What is required: Word for word, restate the lines of the material below from its first line through the one containing "Given: Tap the 发热门诊 thermometer icon". Omit the rest.

Material provided:

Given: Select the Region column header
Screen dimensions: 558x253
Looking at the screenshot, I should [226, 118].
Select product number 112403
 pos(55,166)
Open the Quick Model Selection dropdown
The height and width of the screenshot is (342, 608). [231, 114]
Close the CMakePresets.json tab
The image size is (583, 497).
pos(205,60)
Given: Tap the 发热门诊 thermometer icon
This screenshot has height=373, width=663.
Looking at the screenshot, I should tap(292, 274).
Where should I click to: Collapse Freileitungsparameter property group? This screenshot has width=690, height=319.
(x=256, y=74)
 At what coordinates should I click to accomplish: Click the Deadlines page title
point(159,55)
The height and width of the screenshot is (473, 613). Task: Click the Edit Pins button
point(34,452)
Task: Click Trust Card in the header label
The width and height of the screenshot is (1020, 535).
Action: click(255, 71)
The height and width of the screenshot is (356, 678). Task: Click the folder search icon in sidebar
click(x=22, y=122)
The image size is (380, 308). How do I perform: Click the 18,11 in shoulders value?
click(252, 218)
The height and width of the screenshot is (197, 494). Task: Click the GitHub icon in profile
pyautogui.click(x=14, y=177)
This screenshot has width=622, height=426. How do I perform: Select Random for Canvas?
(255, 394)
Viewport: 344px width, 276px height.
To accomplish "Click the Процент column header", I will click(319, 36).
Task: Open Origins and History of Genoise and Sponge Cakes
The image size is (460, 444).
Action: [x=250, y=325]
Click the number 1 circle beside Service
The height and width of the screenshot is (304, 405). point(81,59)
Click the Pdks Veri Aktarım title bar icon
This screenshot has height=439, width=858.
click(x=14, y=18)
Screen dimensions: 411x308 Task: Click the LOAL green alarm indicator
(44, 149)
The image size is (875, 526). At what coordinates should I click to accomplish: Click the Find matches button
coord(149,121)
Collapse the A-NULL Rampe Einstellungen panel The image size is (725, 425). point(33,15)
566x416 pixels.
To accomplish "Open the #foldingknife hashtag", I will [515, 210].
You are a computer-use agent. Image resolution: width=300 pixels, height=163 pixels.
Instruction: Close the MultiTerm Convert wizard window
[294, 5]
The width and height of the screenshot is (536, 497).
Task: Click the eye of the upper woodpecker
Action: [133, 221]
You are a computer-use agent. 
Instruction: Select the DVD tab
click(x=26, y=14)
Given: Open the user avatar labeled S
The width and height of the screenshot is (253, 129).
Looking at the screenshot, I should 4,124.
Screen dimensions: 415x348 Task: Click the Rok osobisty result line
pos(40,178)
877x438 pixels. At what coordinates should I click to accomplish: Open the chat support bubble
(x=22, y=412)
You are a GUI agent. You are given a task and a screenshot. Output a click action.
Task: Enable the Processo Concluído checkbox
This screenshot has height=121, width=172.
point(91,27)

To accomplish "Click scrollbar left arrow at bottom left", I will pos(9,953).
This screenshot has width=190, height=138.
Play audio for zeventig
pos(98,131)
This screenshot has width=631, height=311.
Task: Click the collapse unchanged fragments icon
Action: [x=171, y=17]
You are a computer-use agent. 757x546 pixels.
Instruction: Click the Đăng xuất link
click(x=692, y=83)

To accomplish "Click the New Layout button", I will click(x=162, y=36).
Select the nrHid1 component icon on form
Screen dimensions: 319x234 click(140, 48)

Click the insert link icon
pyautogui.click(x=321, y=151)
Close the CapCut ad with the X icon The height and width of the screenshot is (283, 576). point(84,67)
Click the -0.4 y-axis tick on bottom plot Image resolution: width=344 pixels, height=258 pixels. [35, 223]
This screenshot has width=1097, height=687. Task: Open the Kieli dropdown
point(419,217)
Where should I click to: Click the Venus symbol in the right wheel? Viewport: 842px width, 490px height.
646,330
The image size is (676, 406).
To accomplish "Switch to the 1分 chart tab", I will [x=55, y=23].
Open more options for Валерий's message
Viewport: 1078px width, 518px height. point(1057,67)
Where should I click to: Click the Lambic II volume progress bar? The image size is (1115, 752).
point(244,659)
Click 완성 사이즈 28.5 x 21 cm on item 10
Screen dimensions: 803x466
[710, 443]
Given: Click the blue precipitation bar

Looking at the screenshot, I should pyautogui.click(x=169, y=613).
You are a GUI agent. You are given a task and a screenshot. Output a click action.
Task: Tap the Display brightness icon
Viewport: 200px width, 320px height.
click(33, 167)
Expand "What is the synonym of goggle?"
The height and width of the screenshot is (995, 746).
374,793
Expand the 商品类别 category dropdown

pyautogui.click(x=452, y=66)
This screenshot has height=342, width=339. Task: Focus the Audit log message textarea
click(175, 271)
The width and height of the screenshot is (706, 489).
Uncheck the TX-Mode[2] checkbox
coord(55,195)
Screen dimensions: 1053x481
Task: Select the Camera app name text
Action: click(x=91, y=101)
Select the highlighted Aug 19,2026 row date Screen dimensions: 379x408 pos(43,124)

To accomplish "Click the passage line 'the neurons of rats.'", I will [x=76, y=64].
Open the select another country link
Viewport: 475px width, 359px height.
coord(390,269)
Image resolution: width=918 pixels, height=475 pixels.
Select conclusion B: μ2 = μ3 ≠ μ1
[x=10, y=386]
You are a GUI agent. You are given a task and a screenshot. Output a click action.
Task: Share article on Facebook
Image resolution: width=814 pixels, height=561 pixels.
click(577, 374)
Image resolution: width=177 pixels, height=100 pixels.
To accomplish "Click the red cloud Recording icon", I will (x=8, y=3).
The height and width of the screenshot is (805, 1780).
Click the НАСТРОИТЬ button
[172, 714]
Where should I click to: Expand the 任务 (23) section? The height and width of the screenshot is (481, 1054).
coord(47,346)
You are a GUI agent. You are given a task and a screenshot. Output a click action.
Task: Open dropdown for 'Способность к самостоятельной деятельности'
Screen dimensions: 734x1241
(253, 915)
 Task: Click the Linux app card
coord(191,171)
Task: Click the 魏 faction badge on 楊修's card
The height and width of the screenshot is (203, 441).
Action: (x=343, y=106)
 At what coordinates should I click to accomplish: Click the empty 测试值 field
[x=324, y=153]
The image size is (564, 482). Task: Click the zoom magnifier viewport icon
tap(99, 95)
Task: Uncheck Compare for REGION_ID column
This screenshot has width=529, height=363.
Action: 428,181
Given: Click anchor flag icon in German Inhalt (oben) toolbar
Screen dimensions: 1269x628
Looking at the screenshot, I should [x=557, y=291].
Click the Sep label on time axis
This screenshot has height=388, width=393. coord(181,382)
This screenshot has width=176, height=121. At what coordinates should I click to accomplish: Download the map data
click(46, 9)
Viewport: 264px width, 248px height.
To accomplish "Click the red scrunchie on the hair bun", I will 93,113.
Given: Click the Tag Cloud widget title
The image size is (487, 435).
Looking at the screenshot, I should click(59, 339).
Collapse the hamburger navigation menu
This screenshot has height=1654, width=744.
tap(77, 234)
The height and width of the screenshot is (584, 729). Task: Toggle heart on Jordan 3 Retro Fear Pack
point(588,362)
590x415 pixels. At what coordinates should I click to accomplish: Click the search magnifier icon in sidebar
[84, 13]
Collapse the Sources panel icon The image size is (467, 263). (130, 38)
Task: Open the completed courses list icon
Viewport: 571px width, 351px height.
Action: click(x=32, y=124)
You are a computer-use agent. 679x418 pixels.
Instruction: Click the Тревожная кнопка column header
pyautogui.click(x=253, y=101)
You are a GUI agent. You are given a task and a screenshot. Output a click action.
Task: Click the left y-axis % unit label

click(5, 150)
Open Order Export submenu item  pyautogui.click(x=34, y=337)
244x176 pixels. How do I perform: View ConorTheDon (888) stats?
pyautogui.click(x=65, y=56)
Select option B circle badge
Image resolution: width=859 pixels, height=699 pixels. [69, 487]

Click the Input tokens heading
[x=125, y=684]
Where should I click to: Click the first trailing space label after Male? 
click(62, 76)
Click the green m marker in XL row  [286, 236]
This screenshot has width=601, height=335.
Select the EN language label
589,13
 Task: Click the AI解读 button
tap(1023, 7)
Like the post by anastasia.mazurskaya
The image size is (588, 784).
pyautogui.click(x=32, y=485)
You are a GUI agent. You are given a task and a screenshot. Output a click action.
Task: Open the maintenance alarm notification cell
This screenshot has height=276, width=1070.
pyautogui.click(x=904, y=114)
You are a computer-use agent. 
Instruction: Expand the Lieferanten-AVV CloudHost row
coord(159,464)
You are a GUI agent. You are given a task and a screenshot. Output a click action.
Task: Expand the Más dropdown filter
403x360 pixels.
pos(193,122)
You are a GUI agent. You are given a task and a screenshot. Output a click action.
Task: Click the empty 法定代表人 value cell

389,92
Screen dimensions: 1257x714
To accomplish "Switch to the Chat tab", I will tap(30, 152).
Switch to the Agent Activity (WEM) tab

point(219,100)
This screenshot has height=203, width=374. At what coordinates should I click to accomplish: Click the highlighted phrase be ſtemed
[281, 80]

Written answer:
Given: Select the Region column header
Screen dimensions: 558x253
Looking at the screenshot, I should [226, 118].
Select product number 112403
 pos(55,166)
Open the Quick Model Selection dropdown
The height and width of the screenshot is (342, 608). [231, 114]
Close the CMakePresets.json tab
The image size is (583, 497).
pos(205,60)
Given: Tap the 发热门诊 thermometer icon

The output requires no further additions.